> _TASK TO CARRY OUT_
Can you give back, word for word, the part of the rows that opens with the line containing "Select the 'zaključen' status" and closes with the last of the rows, leaving the pictures out of your answer?

> _TASK DATA_
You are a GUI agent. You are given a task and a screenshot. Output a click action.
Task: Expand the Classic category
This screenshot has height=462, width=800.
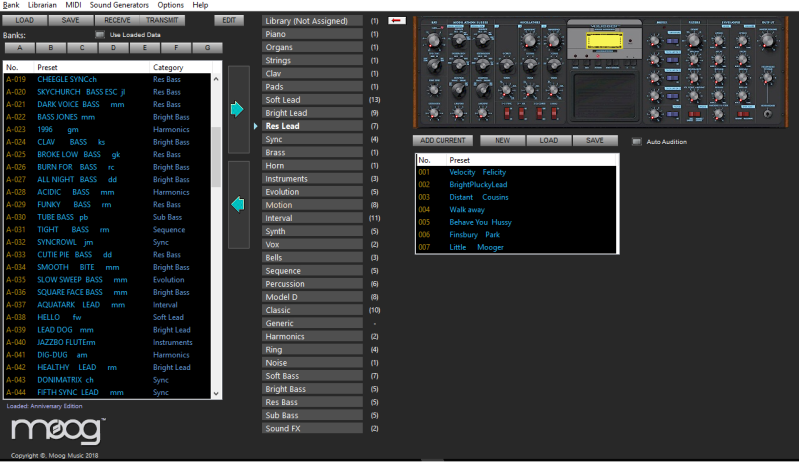click(x=307, y=311)
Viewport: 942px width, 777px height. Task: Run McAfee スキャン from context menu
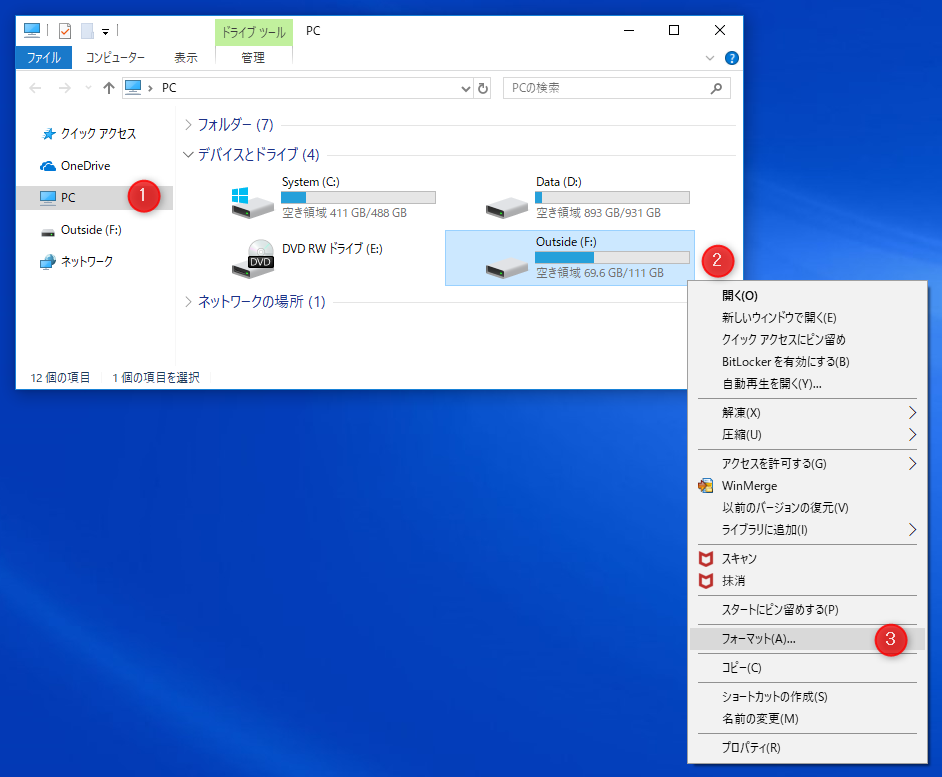coord(739,559)
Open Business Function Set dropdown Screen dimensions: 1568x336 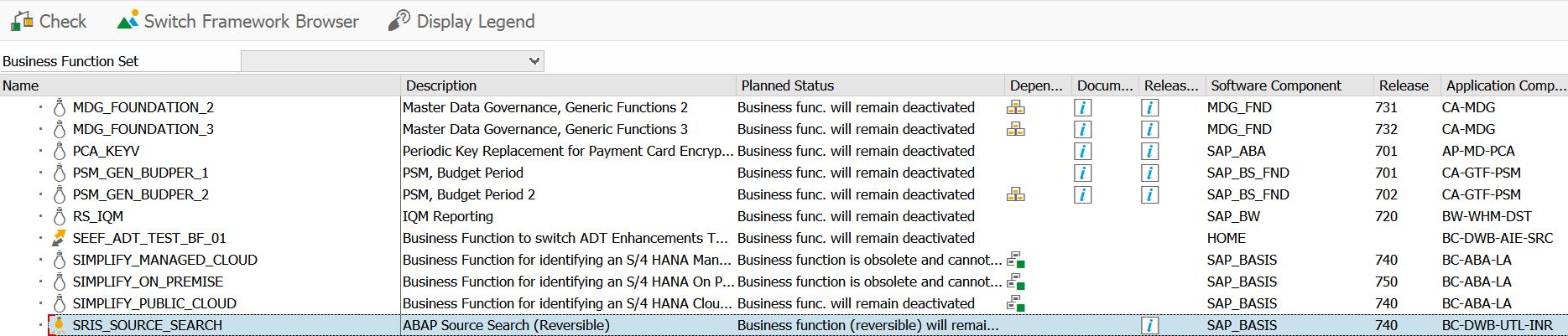[x=534, y=61]
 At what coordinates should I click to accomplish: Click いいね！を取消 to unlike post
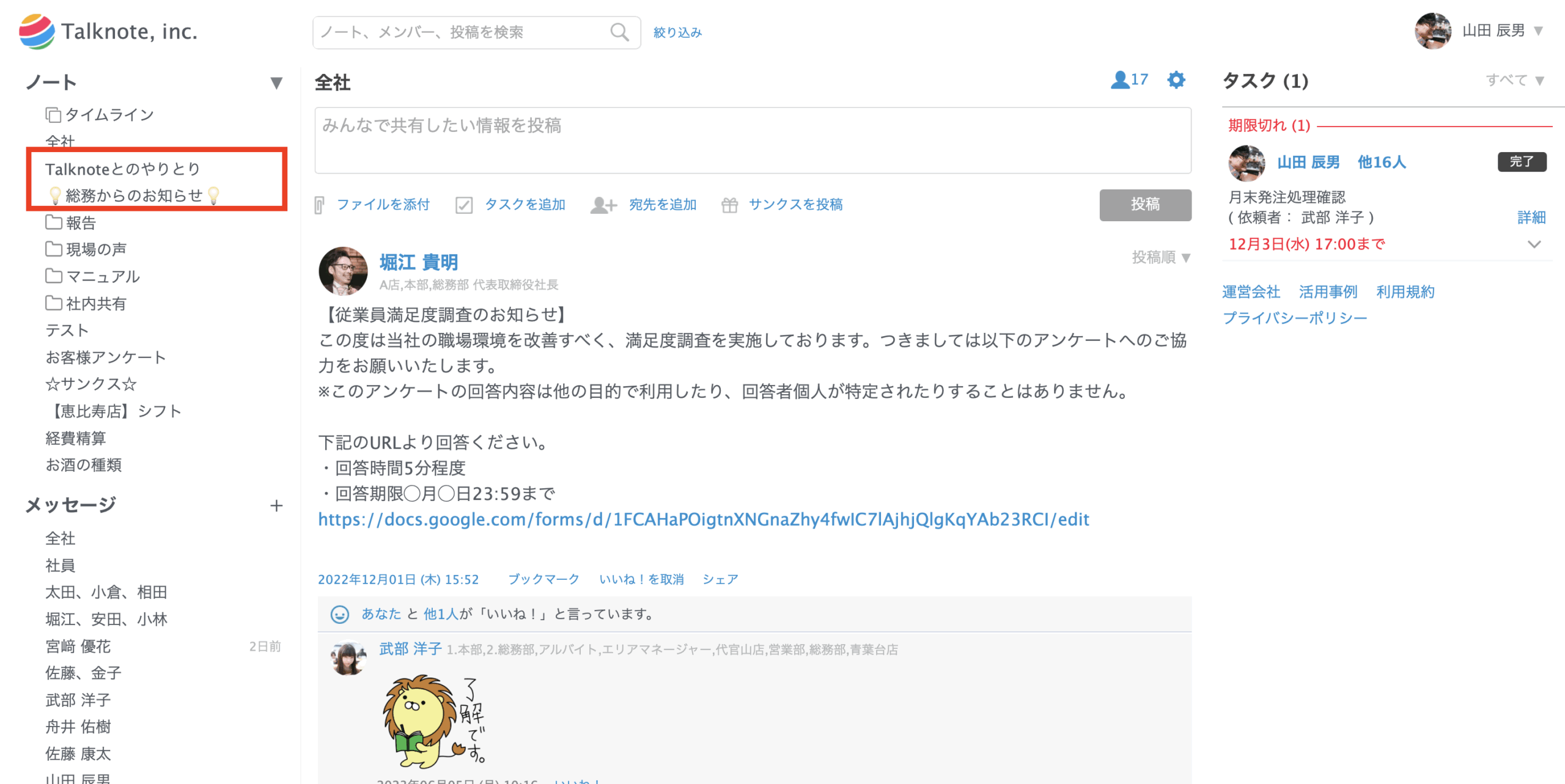641,579
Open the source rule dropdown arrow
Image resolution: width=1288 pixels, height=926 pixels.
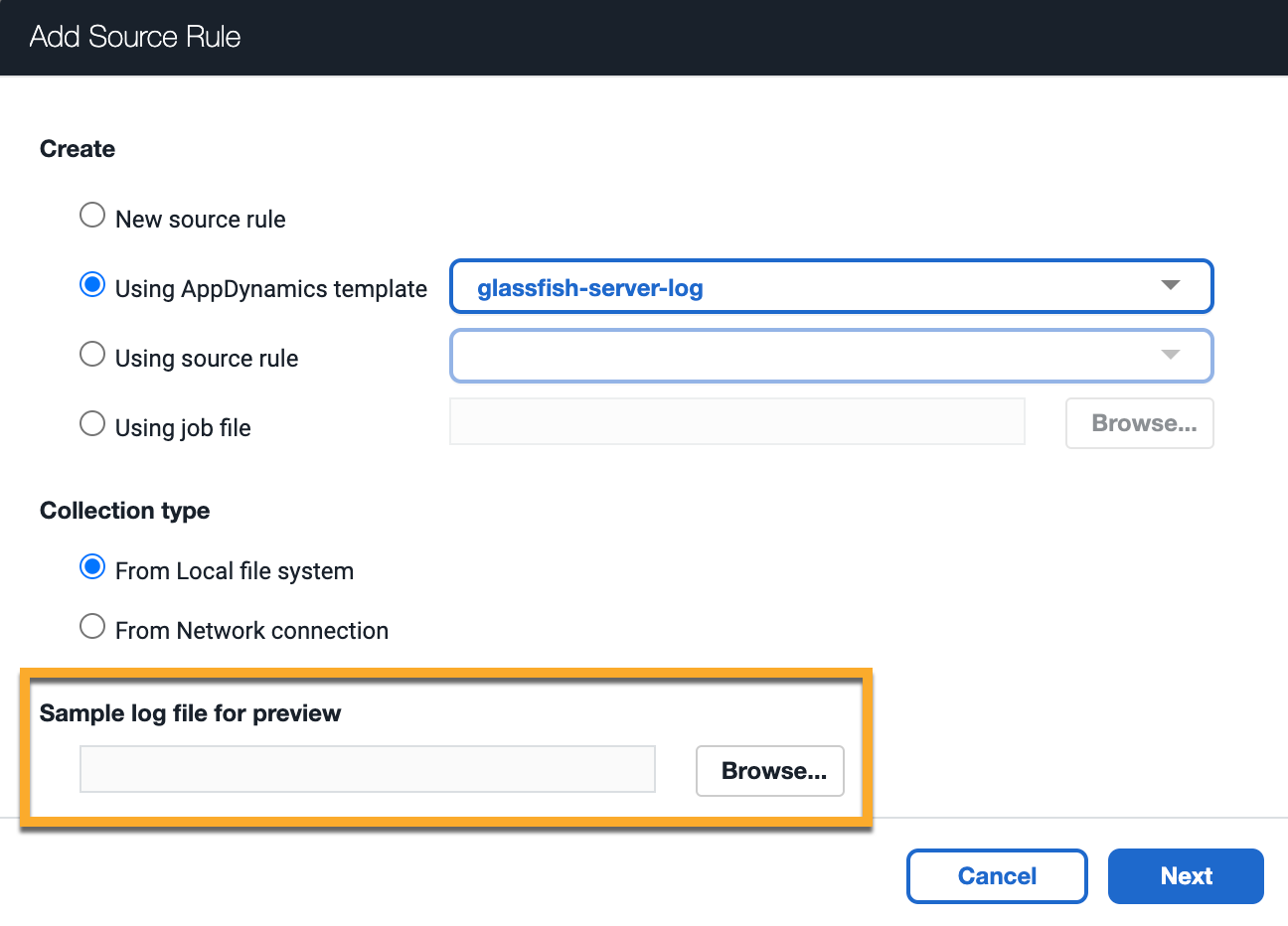tap(1171, 356)
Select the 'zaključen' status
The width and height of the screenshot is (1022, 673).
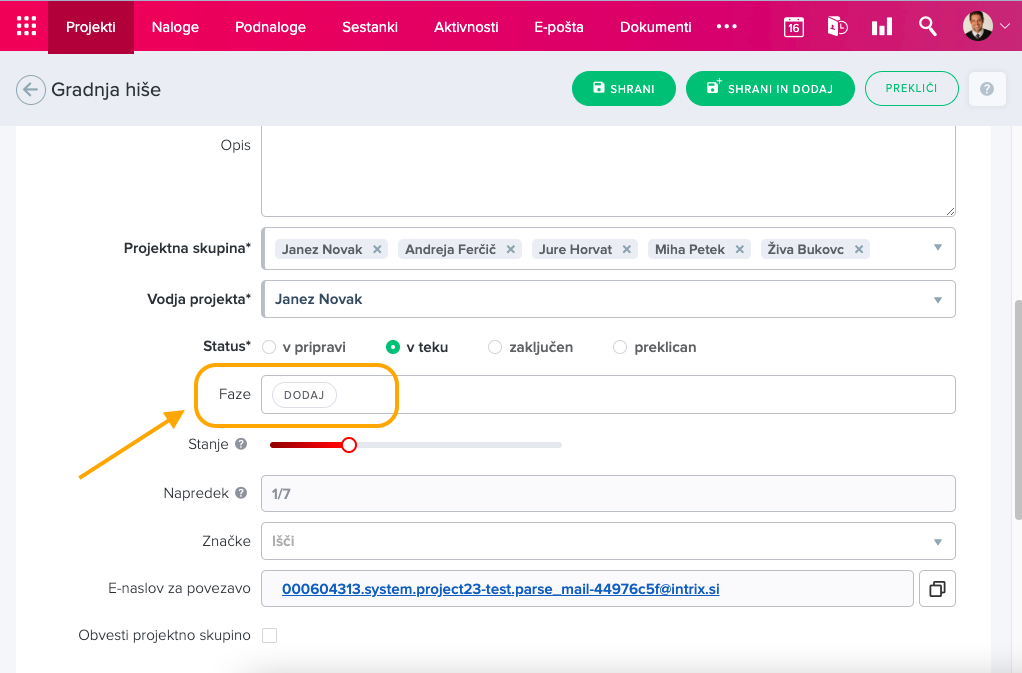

> _WRITTEN ANSWER_
Select the 'zaključen' status
The width and height of the screenshot is (1022, 673).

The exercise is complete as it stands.